The Supreme Court ruled Thursday that a state has the right to prevent a possibly schizophrenic defendant from serving as his own lawyer in a criminal court.
The justices concluded, 7-2, that trial judges had discretion to take “realistic account” of an Indiana man’s mental capacities in the case of self-representation.
At issue is whether the fundamental right of an accused person to represent himself or herself applies to those whose are competent enough to stand trial, but perhaps not enough to plead their own defense.
The state wanted a higher standard of competency for those representing themselves than for those standing trial with the help of a lawyer.
“The trial judge,” wrote Justice Stephen Breyer for the majority, “will often prove best able to make more fine-tuned mental capacity decisions, tailored to the individualized circumstances of a particular defendant.”
Thursday’s case dealt with Ahmad Edwards, charged with attempted murder and battery with a deadly weapon relating to a 1999 incident in which he fired shots after trying to steal shoes at a downtown Indianapolis department store. He fled but was eventually cornered by an FBI agent, who shot him when he refused to surrender.

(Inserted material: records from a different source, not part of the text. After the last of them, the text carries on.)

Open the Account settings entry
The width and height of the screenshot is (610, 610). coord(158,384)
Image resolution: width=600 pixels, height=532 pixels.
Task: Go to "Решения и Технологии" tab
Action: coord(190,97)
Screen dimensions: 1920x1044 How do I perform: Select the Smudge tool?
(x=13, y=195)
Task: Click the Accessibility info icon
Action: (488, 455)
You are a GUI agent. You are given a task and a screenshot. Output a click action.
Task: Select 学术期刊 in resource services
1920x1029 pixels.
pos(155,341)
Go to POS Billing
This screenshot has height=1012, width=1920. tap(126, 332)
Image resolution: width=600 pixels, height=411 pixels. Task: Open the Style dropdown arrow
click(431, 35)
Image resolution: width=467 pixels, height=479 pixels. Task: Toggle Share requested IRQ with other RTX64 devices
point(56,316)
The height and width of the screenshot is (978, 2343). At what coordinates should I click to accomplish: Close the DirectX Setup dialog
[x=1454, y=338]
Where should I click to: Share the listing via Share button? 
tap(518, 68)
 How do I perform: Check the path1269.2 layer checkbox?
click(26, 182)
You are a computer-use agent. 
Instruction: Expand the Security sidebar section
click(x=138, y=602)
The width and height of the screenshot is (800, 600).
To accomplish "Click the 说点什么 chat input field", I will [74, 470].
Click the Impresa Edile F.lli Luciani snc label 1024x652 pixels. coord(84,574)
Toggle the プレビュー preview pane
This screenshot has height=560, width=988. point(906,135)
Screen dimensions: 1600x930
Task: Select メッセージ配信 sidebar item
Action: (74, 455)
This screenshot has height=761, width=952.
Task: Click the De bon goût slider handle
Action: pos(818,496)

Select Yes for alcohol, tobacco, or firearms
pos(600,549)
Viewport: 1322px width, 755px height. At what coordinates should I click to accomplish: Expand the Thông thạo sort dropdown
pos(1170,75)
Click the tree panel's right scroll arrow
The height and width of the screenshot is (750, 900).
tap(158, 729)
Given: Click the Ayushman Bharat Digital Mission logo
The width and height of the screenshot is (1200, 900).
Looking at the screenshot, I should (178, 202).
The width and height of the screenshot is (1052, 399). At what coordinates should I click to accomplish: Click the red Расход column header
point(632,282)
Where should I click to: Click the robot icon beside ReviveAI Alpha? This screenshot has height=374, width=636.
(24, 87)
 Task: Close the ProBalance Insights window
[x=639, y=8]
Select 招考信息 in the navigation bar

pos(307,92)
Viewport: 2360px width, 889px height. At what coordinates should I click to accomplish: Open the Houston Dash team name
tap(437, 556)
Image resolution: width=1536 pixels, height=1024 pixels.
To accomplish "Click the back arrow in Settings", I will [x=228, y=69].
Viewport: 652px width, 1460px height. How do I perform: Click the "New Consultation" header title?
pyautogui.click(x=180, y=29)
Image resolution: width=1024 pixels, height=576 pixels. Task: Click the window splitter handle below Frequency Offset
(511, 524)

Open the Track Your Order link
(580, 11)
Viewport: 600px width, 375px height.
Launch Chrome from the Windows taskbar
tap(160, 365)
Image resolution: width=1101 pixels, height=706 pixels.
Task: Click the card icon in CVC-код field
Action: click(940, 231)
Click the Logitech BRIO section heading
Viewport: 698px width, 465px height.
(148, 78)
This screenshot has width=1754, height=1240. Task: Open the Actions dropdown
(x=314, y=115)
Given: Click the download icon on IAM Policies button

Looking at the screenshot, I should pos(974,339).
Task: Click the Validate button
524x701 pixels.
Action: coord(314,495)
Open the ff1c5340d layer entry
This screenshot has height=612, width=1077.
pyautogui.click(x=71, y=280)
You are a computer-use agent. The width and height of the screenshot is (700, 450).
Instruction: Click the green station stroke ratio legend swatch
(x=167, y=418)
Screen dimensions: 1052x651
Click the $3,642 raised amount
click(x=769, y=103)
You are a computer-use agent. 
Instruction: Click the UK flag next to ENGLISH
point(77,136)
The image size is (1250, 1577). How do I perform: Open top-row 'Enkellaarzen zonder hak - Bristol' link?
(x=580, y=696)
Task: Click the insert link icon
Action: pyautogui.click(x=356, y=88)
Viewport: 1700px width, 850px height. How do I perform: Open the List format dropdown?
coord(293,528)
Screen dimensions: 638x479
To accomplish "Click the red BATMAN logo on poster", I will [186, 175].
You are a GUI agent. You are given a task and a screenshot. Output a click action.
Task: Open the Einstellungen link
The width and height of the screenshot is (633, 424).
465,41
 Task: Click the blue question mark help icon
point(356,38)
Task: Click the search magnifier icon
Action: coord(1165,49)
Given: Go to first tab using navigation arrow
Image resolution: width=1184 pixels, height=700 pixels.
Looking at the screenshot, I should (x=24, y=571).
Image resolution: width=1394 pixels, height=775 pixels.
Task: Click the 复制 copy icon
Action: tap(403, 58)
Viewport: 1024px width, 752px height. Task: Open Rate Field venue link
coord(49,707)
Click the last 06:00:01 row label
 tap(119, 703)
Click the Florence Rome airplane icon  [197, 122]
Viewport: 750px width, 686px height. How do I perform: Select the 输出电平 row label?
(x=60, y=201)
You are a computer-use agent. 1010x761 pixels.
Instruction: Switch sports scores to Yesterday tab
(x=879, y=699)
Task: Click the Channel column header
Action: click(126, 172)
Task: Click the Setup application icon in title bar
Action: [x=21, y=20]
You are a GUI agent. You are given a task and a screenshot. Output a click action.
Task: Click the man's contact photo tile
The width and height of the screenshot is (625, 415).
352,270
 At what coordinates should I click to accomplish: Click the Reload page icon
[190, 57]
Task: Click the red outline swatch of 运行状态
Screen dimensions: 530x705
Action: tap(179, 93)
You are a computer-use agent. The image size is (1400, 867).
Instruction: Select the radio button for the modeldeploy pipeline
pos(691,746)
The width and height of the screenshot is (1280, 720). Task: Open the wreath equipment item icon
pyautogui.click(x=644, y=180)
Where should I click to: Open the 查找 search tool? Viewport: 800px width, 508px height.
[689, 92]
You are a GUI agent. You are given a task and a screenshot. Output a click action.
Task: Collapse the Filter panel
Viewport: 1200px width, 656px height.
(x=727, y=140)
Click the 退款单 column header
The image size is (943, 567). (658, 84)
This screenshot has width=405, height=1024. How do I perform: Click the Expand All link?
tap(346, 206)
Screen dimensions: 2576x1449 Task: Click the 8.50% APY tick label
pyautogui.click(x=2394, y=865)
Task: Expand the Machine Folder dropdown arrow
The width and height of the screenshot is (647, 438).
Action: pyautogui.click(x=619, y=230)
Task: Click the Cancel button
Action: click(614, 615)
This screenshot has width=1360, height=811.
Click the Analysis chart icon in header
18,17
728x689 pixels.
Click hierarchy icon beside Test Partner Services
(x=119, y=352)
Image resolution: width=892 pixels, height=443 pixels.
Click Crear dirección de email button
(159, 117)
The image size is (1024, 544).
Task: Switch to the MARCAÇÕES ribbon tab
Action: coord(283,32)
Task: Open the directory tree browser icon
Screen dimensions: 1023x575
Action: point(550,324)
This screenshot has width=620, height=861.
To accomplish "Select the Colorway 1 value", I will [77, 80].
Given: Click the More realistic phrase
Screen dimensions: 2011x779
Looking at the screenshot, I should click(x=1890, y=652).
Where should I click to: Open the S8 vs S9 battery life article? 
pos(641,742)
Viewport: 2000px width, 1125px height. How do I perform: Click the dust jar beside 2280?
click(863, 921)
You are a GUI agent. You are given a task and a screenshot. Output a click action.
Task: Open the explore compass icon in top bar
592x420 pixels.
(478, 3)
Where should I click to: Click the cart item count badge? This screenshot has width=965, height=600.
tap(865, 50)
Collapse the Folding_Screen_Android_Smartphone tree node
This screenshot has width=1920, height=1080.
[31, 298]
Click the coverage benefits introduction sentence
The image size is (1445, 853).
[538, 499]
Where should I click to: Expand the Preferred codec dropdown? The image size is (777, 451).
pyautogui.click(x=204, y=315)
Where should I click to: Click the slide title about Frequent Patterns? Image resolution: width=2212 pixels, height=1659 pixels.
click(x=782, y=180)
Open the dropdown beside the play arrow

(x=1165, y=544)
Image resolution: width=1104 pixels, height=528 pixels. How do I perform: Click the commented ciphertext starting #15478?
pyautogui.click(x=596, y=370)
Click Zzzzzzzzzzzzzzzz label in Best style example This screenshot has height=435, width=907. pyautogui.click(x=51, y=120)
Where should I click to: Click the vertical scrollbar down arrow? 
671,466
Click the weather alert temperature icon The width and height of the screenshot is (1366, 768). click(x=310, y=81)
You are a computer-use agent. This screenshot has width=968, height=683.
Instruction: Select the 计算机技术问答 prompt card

Over the next few months various psychiatrists offered conflicting conclusions on whether he had schizophrenia, and state criminal courts went back and forth as well over his competency to stand trial and to represent himself.
Edwards was eventually found competent to stand trial, and in June 2005, with the help of standby lawyers, was convicted on charges of criminal recklessness and theft. Standby lawyers are appointed by the court to advise defendants who represent themselves, and can step in if defendants change their mind.
In Edwards’ case, the judge was forced to declare a mistrial on two other counts — attempted murder and battery with a deadly weapon — on which the jury could reach no decision.
During a second trial, Edwards again insisted on representing himself and had his attorneys removed. But the trial court ruled that Edwards, though competent to stand trial, lacked the additional capability required to conduct a defense. With defense attorneys present, he was convicted of the remaining two counts.
He appealed those convictions. They were overturned when Indiana agreed that his right to represent himself had been violated.
In dissent, Justice Antonin Scalia called the ruling “extraordinarily vague,” saying it gives little guidance to trial courts. And he warned judges “have every incentive to make their lives easier” by denying a defendant’s wish to be his own lawyer. Scalia was supported by Justice Clarence Thomas.
The Supreme Court has generally upheld the right of self-representation, but Justice Samuel Alito spoke for many of his colleagues in March oral arguments. “It is the rare case in which a lay defendant can adequately represent himself or herself,” he said. “Where do you draw the line?”
Edwards’ appellate attorney told the justices that standby trial counsel could assist someone like Edwards, and even take over the case if the trial descended into chaos or incoherence.
The Bush administration supported Indiana in the Edwards appeal. “To force the state to have the train wreck occur” would be wrong, Deputy Solicitor General Michael Dreeben told the high court. “This judge did the responsible thing.”
The Indiana case was cited by a defense lawyer in the recent arraignment of five suspected high level al Qaeda terrorists being held in a U.S. military prison at Guantanamo Bay, Cuba. Accused 9/11 mastermind Khalid Sheikh Mohammad and his fellow defendants asked a military judge they be allowed to represent themselves in court.